#### [Your assignment]
Return the records, each one exactly as written.

#### [Available data]
········
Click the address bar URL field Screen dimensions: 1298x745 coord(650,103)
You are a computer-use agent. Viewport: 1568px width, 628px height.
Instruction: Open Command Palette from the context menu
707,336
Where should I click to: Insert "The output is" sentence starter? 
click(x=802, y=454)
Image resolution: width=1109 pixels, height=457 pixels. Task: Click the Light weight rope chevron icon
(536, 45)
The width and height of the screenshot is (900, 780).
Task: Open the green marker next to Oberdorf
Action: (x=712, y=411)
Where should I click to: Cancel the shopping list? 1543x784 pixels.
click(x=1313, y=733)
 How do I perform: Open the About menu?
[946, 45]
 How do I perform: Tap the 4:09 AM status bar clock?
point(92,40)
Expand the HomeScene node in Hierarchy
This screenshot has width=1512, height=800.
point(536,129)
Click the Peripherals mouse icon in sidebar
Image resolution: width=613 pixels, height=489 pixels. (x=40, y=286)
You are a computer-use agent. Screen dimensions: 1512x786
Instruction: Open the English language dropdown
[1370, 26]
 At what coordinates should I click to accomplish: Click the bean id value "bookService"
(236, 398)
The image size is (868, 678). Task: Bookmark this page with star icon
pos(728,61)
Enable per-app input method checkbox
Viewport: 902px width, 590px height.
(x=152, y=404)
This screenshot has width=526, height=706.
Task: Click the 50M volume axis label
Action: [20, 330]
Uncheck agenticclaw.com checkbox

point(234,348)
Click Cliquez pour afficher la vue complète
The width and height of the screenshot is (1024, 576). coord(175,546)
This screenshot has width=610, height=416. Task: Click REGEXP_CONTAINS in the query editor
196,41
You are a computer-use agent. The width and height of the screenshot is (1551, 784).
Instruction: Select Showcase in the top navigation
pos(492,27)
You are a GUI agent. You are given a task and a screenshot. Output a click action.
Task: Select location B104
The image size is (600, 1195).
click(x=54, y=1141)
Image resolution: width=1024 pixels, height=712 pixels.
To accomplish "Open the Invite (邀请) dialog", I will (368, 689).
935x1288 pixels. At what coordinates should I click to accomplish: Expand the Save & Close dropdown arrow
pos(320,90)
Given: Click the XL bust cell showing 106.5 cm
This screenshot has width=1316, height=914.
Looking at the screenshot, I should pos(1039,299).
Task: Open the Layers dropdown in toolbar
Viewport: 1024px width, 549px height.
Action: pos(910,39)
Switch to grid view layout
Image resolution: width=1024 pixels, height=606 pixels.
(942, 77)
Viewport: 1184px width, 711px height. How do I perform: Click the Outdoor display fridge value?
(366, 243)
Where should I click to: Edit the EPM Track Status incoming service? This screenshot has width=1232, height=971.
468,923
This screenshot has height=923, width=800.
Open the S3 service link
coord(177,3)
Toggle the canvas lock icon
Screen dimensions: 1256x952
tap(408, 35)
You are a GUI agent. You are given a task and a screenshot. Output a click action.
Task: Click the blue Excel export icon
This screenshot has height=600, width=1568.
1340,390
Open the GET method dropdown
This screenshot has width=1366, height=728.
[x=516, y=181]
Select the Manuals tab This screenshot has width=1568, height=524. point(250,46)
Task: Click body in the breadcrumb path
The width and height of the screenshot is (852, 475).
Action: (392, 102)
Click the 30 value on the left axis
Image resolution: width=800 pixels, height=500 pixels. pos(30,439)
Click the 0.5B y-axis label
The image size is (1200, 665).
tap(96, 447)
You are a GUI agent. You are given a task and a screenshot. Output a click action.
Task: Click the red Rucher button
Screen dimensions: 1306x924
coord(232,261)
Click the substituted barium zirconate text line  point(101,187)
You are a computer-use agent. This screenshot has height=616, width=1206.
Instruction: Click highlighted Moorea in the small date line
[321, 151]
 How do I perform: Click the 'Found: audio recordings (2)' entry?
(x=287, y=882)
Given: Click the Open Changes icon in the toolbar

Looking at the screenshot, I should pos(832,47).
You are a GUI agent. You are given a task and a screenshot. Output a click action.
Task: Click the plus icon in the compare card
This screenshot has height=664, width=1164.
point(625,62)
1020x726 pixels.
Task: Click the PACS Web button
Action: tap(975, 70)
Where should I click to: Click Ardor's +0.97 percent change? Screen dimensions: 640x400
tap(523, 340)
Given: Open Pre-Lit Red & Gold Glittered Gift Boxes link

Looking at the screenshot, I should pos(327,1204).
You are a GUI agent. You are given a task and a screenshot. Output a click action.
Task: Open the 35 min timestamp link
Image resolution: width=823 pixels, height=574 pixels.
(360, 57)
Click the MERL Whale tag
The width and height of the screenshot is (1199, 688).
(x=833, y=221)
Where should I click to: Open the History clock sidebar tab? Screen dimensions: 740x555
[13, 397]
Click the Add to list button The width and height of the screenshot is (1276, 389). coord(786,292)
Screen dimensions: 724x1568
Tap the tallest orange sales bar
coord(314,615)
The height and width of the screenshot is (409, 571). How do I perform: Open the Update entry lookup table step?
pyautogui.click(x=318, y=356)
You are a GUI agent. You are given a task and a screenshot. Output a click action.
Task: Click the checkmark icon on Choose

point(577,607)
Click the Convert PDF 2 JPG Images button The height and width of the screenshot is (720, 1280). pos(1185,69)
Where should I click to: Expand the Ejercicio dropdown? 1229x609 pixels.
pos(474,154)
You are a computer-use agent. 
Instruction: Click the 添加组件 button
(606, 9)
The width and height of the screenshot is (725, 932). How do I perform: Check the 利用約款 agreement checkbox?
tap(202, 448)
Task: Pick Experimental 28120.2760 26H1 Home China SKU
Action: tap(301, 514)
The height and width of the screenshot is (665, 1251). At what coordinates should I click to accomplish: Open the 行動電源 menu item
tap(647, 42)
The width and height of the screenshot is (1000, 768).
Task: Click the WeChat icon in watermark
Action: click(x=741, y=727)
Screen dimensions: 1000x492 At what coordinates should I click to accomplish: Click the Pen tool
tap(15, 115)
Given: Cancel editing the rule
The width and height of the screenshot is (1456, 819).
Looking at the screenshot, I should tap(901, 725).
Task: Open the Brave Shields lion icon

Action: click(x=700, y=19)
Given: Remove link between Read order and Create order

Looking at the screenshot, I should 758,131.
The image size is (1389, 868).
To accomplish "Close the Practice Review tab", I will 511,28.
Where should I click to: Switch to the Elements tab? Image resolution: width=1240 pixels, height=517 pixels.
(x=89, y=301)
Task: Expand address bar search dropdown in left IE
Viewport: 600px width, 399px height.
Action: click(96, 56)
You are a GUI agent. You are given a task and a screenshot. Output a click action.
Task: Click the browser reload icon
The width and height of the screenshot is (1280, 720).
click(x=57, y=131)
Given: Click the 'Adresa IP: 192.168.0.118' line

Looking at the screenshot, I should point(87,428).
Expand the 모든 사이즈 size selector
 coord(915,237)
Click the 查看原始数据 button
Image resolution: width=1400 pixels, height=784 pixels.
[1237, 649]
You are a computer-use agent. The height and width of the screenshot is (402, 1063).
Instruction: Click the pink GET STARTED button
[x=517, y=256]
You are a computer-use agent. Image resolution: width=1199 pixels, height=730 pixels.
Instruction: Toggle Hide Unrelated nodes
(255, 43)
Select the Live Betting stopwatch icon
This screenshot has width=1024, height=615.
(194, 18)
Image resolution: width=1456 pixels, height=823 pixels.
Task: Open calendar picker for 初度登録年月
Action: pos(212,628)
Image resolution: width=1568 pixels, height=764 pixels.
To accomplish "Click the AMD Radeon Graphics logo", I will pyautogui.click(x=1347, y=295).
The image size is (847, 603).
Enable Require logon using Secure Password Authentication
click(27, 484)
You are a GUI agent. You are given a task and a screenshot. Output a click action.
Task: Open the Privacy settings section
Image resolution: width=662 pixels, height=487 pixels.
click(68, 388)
········
#### [Result]
Click the address bar URL field Screen dimensions: 1298x745 coord(650,103)
You are a computer-use agent. Viewport: 1568px width, 628px height.
Instruction: Open Command Palette from the context menu
707,336
Where should I click to: Insert "The output is" sentence starter? 
click(x=802, y=454)
Image resolution: width=1109 pixels, height=457 pixels. Task: Click the Light weight rope chevron icon
(536, 45)
The width and height of the screenshot is (900, 780).
Task: Open the green marker next to Oberdorf
Action: (x=712, y=411)
Where should I click to: Cancel the shopping list? 1543x784 pixels.
click(x=1313, y=733)
 How do I perform: Open the About menu?
[946, 45]
 How do I perform: Tap the 4:09 AM status bar clock?
point(92,40)
Expand the HomeScene node in Hierarchy
This screenshot has width=1512, height=800.
point(536,129)
Click the Peripherals mouse icon in sidebar
Image resolution: width=613 pixels, height=489 pixels. (x=40, y=286)
You are a computer-use agent. Screen dimensions: 1512x786
Instruction: Open the English language dropdown
[1370, 26]
 At what coordinates should I click to accomplish: Click the bean id value "bookService"
(236, 398)
The image size is (868, 678). Task: Bookmark this page with star icon
pos(728,61)
Enable per-app input method checkbox
Viewport: 902px width, 590px height.
(x=152, y=404)
This screenshot has width=526, height=706.
Task: Click the 50M volume axis label
Action: [20, 330]
Uncheck agenticclaw.com checkbox

point(234,348)
Click Cliquez pour afficher la vue complète
The width and height of the screenshot is (1024, 576). coord(175,546)
This screenshot has width=610, height=416. Task: Click REGEXP_CONTAINS in the query editor
196,41
You are a computer-use agent. The width and height of the screenshot is (1551, 784).
Instruction: Select Showcase in the top navigation
pos(492,27)
You are a GUI agent. You are given a task and a screenshot. Output a click action.
Task: Select location B104
The image size is (600, 1195).
click(x=54, y=1141)
Image resolution: width=1024 pixels, height=712 pixels.
To accomplish "Open the Invite (邀请) dialog", I will (368, 689).
935x1288 pixels. At what coordinates should I click to accomplish: Expand the Save & Close dropdown arrow
pos(320,90)
Given: Click the XL bust cell showing 106.5 cm
This screenshot has width=1316, height=914.
Looking at the screenshot, I should pos(1039,299).
Task: Open the Layers dropdown in toolbar
Viewport: 1024px width, 549px height.
Action: pos(910,39)
Switch to grid view layout
Image resolution: width=1024 pixels, height=606 pixels.
(942, 77)
Viewport: 1184px width, 711px height. How do I perform: Click the Outdoor display fridge value?
(366, 243)
Where should I click to: Edit the EPM Track Status incoming service? This screenshot has width=1232, height=971.
468,923
This screenshot has height=923, width=800.
Open the S3 service link
coord(177,3)
Toggle the canvas lock icon
Screen dimensions: 1256x952
tap(408, 35)
You are a GUI agent. You are given a task and a screenshot. Output a click action.
Task: Click the blue Excel export icon
This screenshot has height=600, width=1568.
1340,390
Open the GET method dropdown
This screenshot has width=1366, height=728.
[x=516, y=181]
Select the Manuals tab This screenshot has width=1568, height=524. point(250,46)
Task: Click body in the breadcrumb path
The width and height of the screenshot is (852, 475).
Action: (392, 102)
Click the 30 value on the left axis
Image resolution: width=800 pixels, height=500 pixels. pos(30,439)
Click the 0.5B y-axis label
The image size is (1200, 665).
tap(96, 447)
You are a GUI agent. You are given a task and a screenshot. Output a click action.
Task: Click the red Rucher button
Screen dimensions: 1306x924
coord(232,261)
Click the substituted barium zirconate text line  point(101,187)
You are a computer-use agent. This screenshot has height=616, width=1206.
Instruction: Click highlighted Moorea in the small date line
[321, 151]
 How do I perform: Click the 'Found: audio recordings (2)' entry?
(x=287, y=882)
Given: Click the Open Changes icon in the toolbar

Looking at the screenshot, I should pos(832,47).
You are a GUI agent. You are given a task and a screenshot. Output a click action.
Task: Click the plus icon in the compare card
This screenshot has height=664, width=1164.
point(625,62)
1020x726 pixels.
Task: Click the PACS Web button
Action: tap(975, 70)
Where should I click to: Click Ardor's +0.97 percent change? Screen dimensions: 640x400
tap(523, 340)
Given: Open Pre-Lit Red & Gold Glittered Gift Boxes link

Looking at the screenshot, I should pos(327,1204).
You are a GUI agent. You are given a task and a screenshot. Output a click action.
Task: Open the 35 min timestamp link
Image resolution: width=823 pixels, height=574 pixels.
(360, 57)
Click the MERL Whale tag
The width and height of the screenshot is (1199, 688).
(x=833, y=221)
Where should I click to: Open the History clock sidebar tab? Screen dimensions: 740x555
[13, 397]
Click the Add to list button The width and height of the screenshot is (1276, 389). coord(786,292)
Screen dimensions: 724x1568
Tap the tallest orange sales bar
coord(314,615)
The height and width of the screenshot is (409, 571). How do I perform: Open the Update entry lookup table step?
pyautogui.click(x=318, y=356)
You are a GUI agent. You are given a task and a screenshot. Output a click action.
Task: Click the checkmark icon on Choose

point(577,607)
Click the Convert PDF 2 JPG Images button The height and width of the screenshot is (720, 1280). pos(1185,69)
Where should I click to: Expand the Ejercicio dropdown? 1229x609 pixels.
pos(474,154)
You are a computer-use agent. 
Instruction: Click the 添加组件 button
(606, 9)
The width and height of the screenshot is (725, 932). How do I perform: Check the 利用約款 agreement checkbox?
tap(202, 448)
Task: Pick Experimental 28120.2760 26H1 Home China SKU
Action: tap(301, 514)
The height and width of the screenshot is (665, 1251). At what coordinates should I click to accomplish: Open the 行動電源 menu item
tap(647, 42)
The width and height of the screenshot is (1000, 768).
Task: Click the WeChat icon in watermark
Action: click(x=741, y=727)
Screen dimensions: 1000x492 At what coordinates should I click to accomplish: Click the Pen tool
tap(15, 115)
Given: Cancel editing the rule
The width and height of the screenshot is (1456, 819).
Looking at the screenshot, I should tap(901, 725).
Task: Open the Brave Shields lion icon

Action: click(x=700, y=19)
Given: Remove link between Read order and Create order

Looking at the screenshot, I should 758,131.
The image size is (1389, 868).
To accomplish "Close the Practice Review tab", I will 511,28.
Where should I click to: Switch to the Elements tab? Image resolution: width=1240 pixels, height=517 pixels.
(x=89, y=301)
Task: Expand address bar search dropdown in left IE
Viewport: 600px width, 399px height.
Action: click(96, 56)
You are a GUI agent. You are given a task and a screenshot. Output a click action.
Task: Click the browser reload icon
The width and height of the screenshot is (1280, 720).
click(x=57, y=131)
Given: Click the 'Adresa IP: 192.168.0.118' line

Looking at the screenshot, I should point(87,428).
Expand the 모든 사이즈 size selector
 coord(915,237)
Click the 查看原始数据 button
Image resolution: width=1400 pixels, height=784 pixels.
[1237, 649]
You are a computer-use agent. The height and width of the screenshot is (402, 1063).
Instruction: Click the pink GET STARTED button
[x=517, y=256]
You are a computer-use agent. Image resolution: width=1199 pixels, height=730 pixels.
Instruction: Toggle Hide Unrelated nodes
(255, 43)
Select the Live Betting stopwatch icon
This screenshot has width=1024, height=615.
(194, 18)
Image resolution: width=1456 pixels, height=823 pixels.
Task: Open calendar picker for 初度登録年月
Action: pos(212,628)
Image resolution: width=1568 pixels, height=764 pixels.
To accomplish "Click the AMD Radeon Graphics logo", I will pyautogui.click(x=1347, y=295).
The image size is (847, 603).
Enable Require logon using Secure Password Authentication
click(27, 484)
You are a GUI agent. You are given a task and a screenshot. Output a click action.
Task: Open the Privacy settings section
Image resolution: width=662 pixels, height=487 pixels.
click(68, 388)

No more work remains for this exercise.